The root_on_minimal_ancestor_deviation
function in toytree
calculates the MAD score and the root probabilities for each edge in the tree. By default these scores are stored as edge features on the returned tree. In addition, global score info can be returned by using return_stats=True
argument. This includes the minimal_ancestor_deviation
score for the rooting edge (lower is better); the root_ambiguity_index
(whether another edge is as good as the selected one. Lower is better); and the root_clock_coefficient_of_variation
(how variable rates are, i.e., how non-ultrametric the tree is.) This is demonstrated below for an example where the rooted tree is ultrametric, and a case where it is very much not.
MAD statistics¶
In this tree (shown in examples above) the values of each statistic are very low.

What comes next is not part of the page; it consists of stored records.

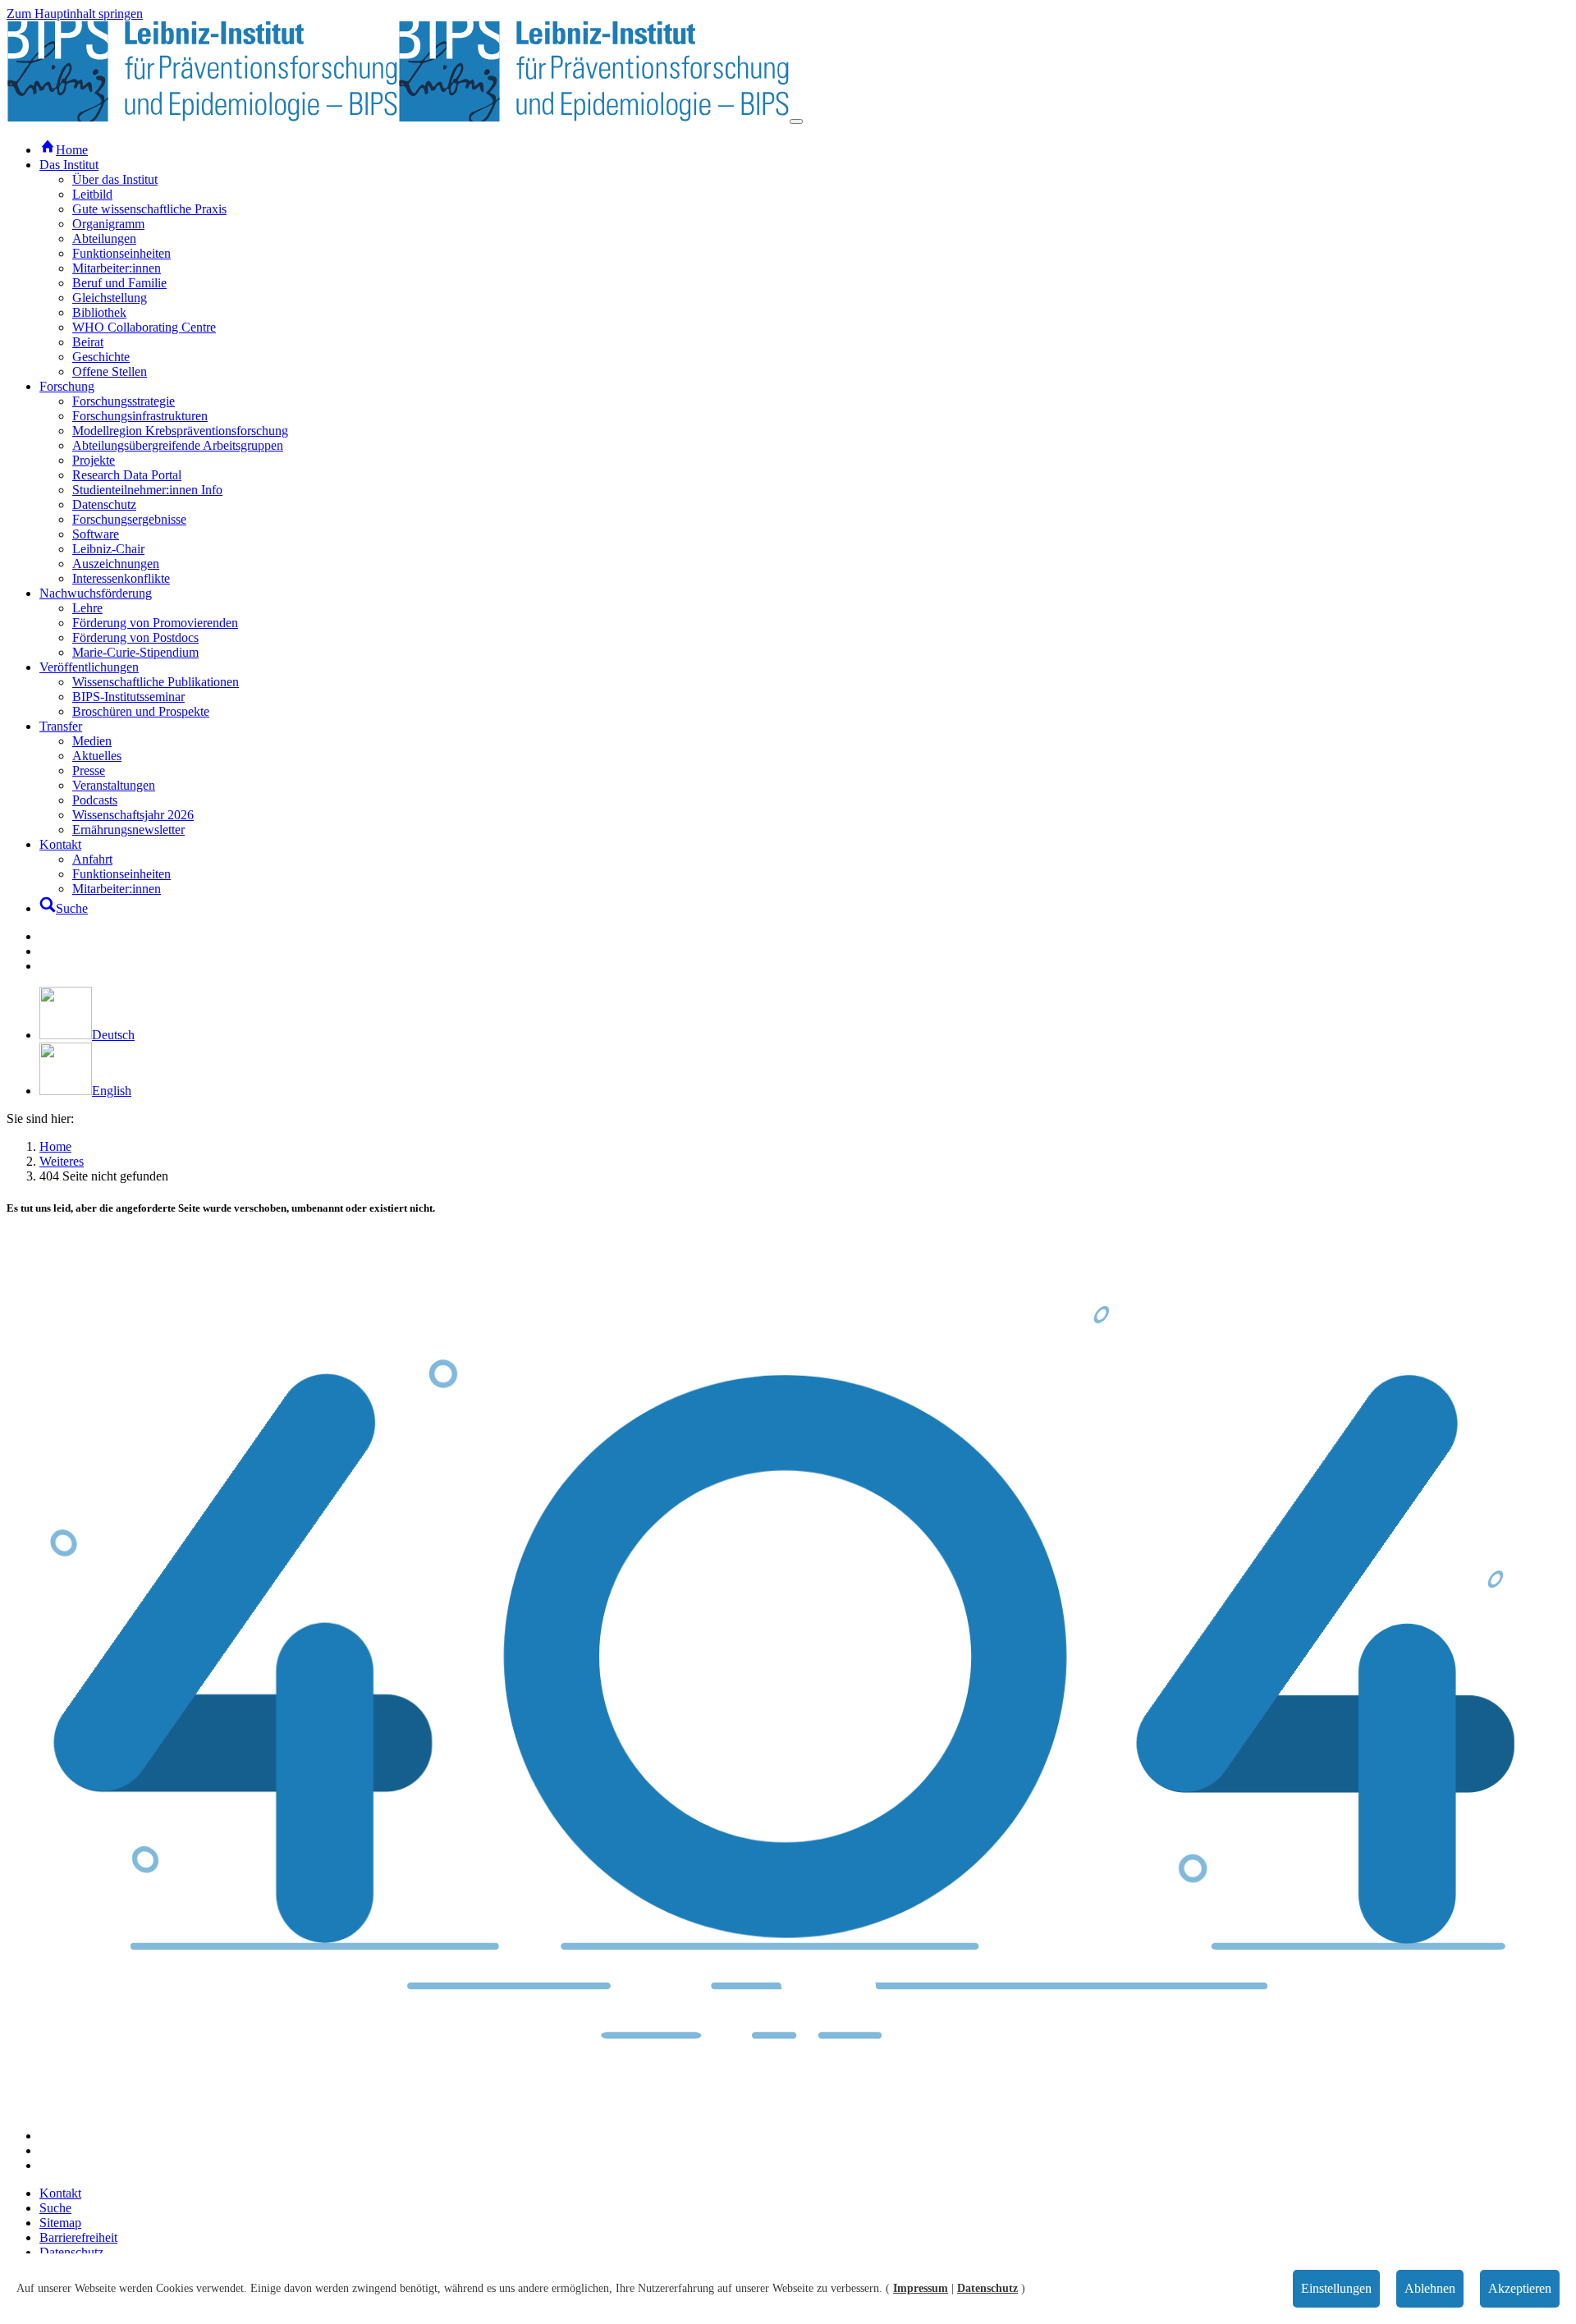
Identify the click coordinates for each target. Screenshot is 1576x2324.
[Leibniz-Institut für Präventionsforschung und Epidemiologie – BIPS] (398, 117)
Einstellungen (1336, 2288)
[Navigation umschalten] (796, 121)
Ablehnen (1429, 2288)
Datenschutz (987, 2288)
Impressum (920, 2288)
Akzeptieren (1519, 2288)
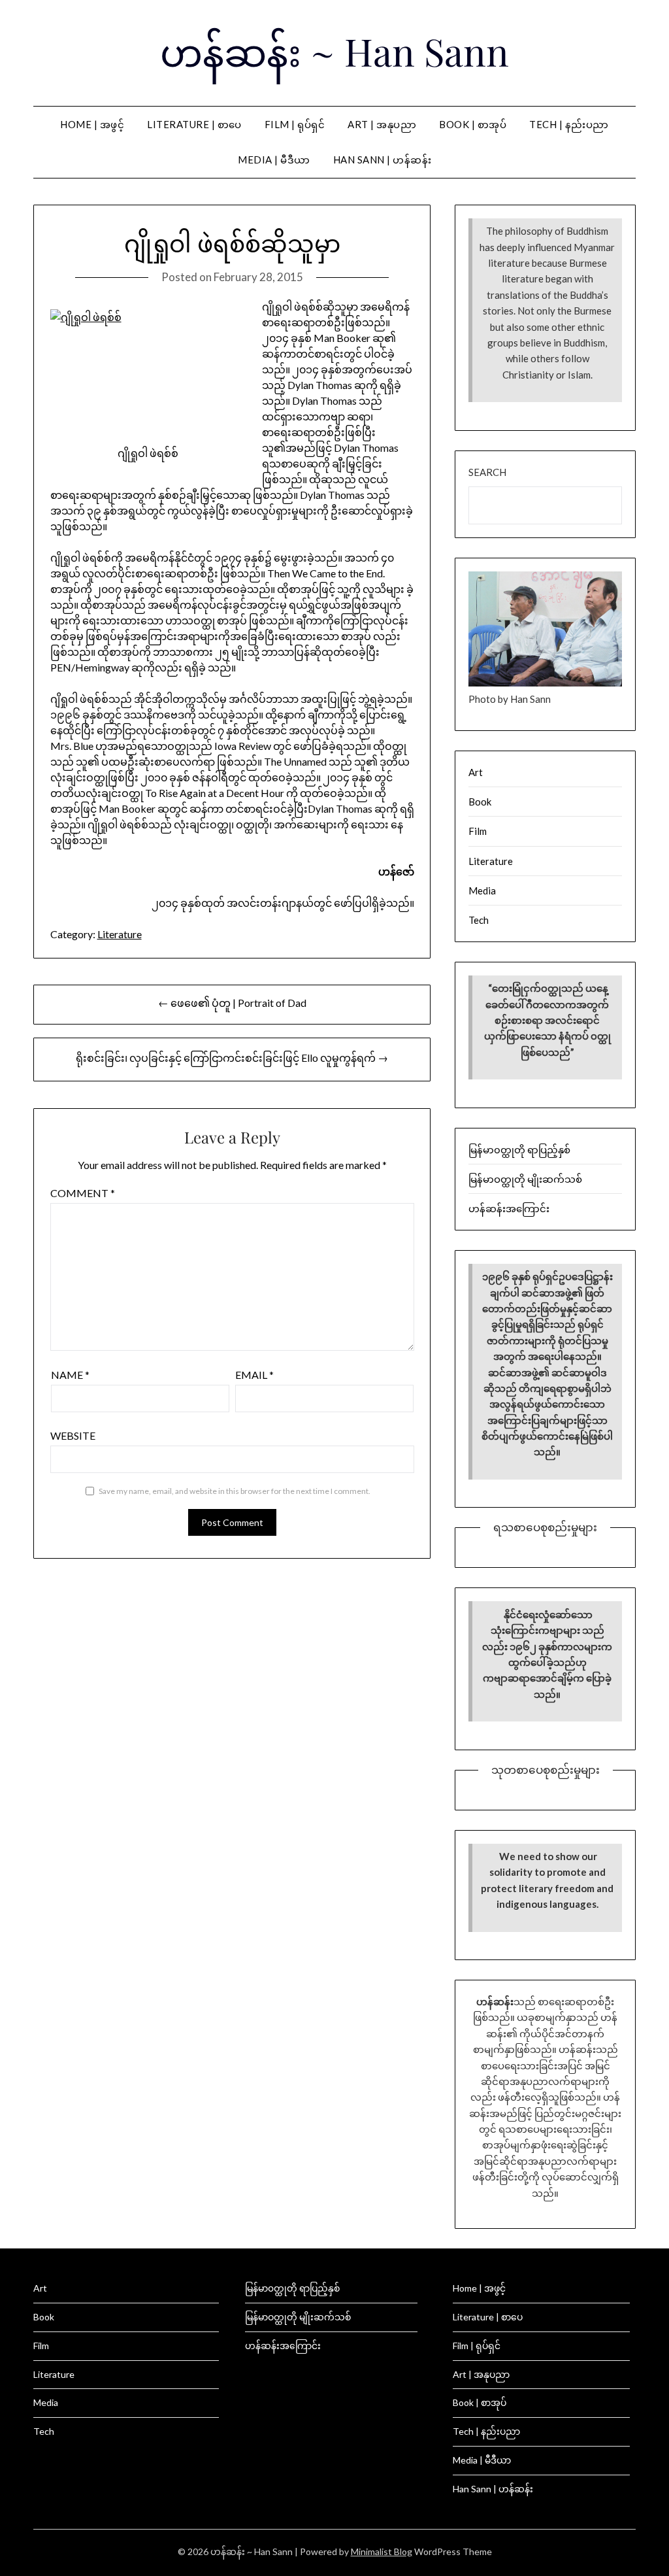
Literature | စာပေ (194, 124)
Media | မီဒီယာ (274, 159)
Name (70, 1374)
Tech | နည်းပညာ (569, 124)
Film (477, 831)
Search (487, 472)
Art (475, 772)
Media (482, 890)
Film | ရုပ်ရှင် (295, 124)
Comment (82, 1193)
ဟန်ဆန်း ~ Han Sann (334, 50)
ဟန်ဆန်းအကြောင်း (508, 1208)
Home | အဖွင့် (92, 124)
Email (254, 1374)
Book (479, 801)
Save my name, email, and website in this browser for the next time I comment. (234, 1491)
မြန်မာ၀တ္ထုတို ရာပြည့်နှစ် (519, 1149)
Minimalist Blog (381, 2551)
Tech (478, 920)
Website (72, 1435)
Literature (119, 934)
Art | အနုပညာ (382, 124)
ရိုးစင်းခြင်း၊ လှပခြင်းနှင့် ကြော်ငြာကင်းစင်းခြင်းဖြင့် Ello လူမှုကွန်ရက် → (232, 1057)
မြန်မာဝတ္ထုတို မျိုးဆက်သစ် (525, 1179)
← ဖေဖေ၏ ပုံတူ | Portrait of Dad (232, 1002)
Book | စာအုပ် (472, 124)
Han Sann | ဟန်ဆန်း (382, 159)
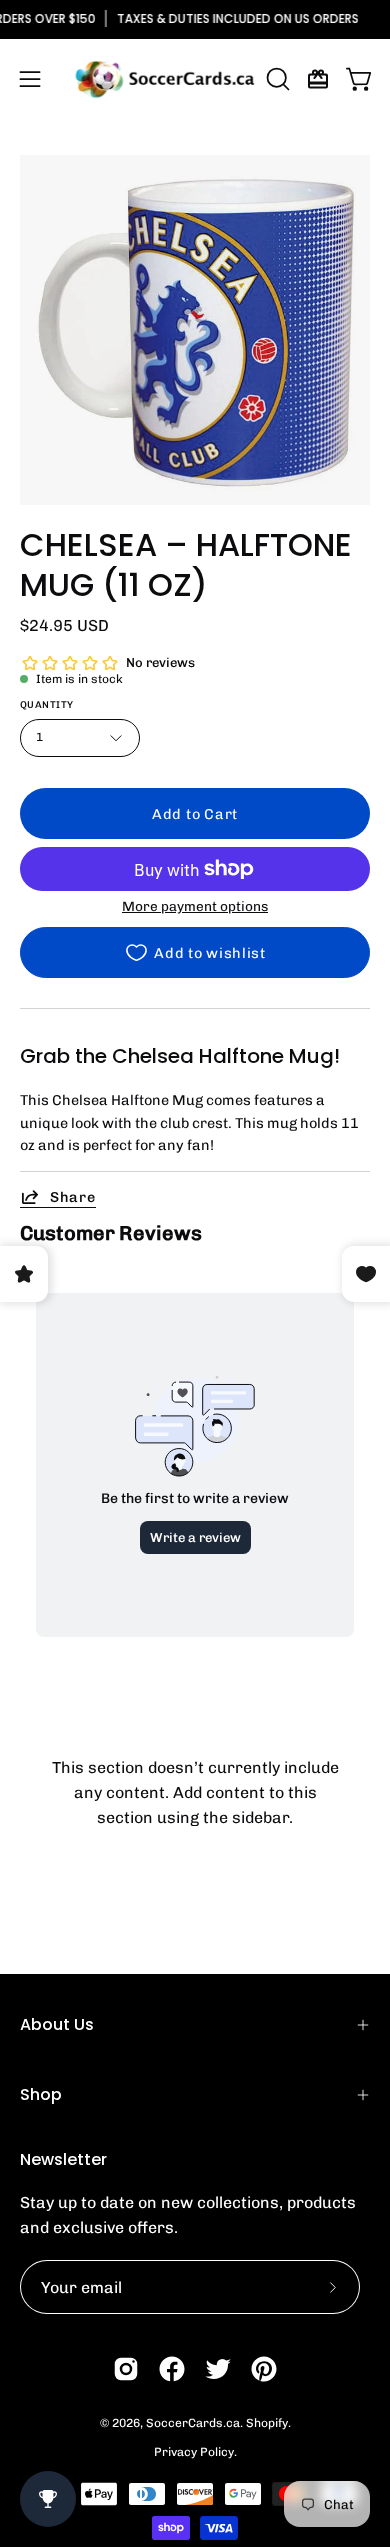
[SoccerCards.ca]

tree, stats = tree.mod.root_on_minimal_ancestor_deviation(return_stats=True)
stats
{'minimal_ancestor_deviation': 0.0, 'root_ambiguity_index': 0.0, 'root_clock_coefficient_of_variation': 1.922962686383564e-14}
Whereas in this example non-ultrametric tree the MAD, ambiguity, and clock variation are all very high.
# create a non-ultrametric tree and draw it
non_ultrametric_tree = toytree.rtree.rtree(10)
non_ultrametric_tree.draw(layout='d');
# calculate and return the global MAD stats
_, stats = non_ultrametric_tree.mod.root_on_minimal_ancestor_deviation(return_stats=True)
stats
{'minimal_ancestor_deviation': 0.19333523444378065, 'root_ambiguity_index': 0.9783776829860145, 'root_clock_coefficient_of_variation': 21.521660778220504}
Compare MAD rootings¶
One of the real strengths of the MAD approach is that it not only finds the best edge on which to root a tree, but it also reports scores for all alternative rootings, and how much better one is than another. This is returned for each edge on the tree as a "MAD" and "MAD_root_prob" score. For example, in the tree below, the MAD score for the correct root position is 0.0, indicating that the tree is perfectly ultrametric when rooted at this position. The MAD rooting function correctly infers that this is the best root position, and assigns it as the root. The MAD_root_prob for this edge is 0.20 (the same probability is assigned to nodes 5 and 7, since they share edge on which the root node is placed. As we saw above, the global `root_ambiguity_index' for this rooting was 0.0, meaning that the 0.201 probability for this placement is significantly better than the 0.15 root probability for the next highest scoring edge.
# get a rooted tree with MAD scores stored as features
mad_tree = tree.mod.root_on_minimal_ancestor_deviation()
mad_tree.get_node_data()
idx | name | height | dist | support | MAD | MAD_root_prob | |
---|---|---|---|---|---|---|---|
0 | 0 | r0 | 0.000000e+00 | 0.333333 | NaN | 0.500000 | 0.10066 |
1 | 1 | r1 | 0.000000e+00 | 0.333333 | NaN | 0.500000 | 0.10066 |
2 | 2 | r2 | 0.000000e+00 | 0.666667 | NaN | 0.258199 | 0.14934 |
3 | 3 | r3 | 2.220446e-16 | 0.666667 | NaN | 0.258199 | 0.14934 |
4 | 4 | r4 | 2.220446e-16 | 0.666667 | NaN | 0.258199 | 0.14934 |
5 | 5 | 3.333333e-01 | 0.333333 | NaN | 0.258199 | 0.14934 | |
6 | 6 | 6.666667e-01 | 0.333333 | NaN | 0.000000 | 0.20132 | |
7 | 7 | 6.666667e-01 | 0.333333 | NaN | 0.000000 | 0.20132 | |
8 | 8 | root | 1.000000e+00 | 0.000000 | NaN | NaN | NaN |
Finally, we could plot the MAD or MAD_root_prob scores on the edges of a tree easily, since they are stored as features to the returned rooted tree.
# plot and show the MAD rooting probability for other edges
c, a, m = mad_tree.draw('p', width=450);
mad_tree.annotate.add_edge_markers(a, "r3x1", size=14, color="lightgrey", mask=False, xshift=0)
mad_tree.annotate.add_edge_labels(a, "MAD_root_prob", mask=False, font_size=11);
Check root status¶
A method to check whether a tree is rooted based on resolution of the treenode. Note: this does not distinguish between a tree actually being rooted versus whether the treenode is a polytomy. This method simply returns a boolean for whether the root node has >2 children. It is nevertheless still quite useful.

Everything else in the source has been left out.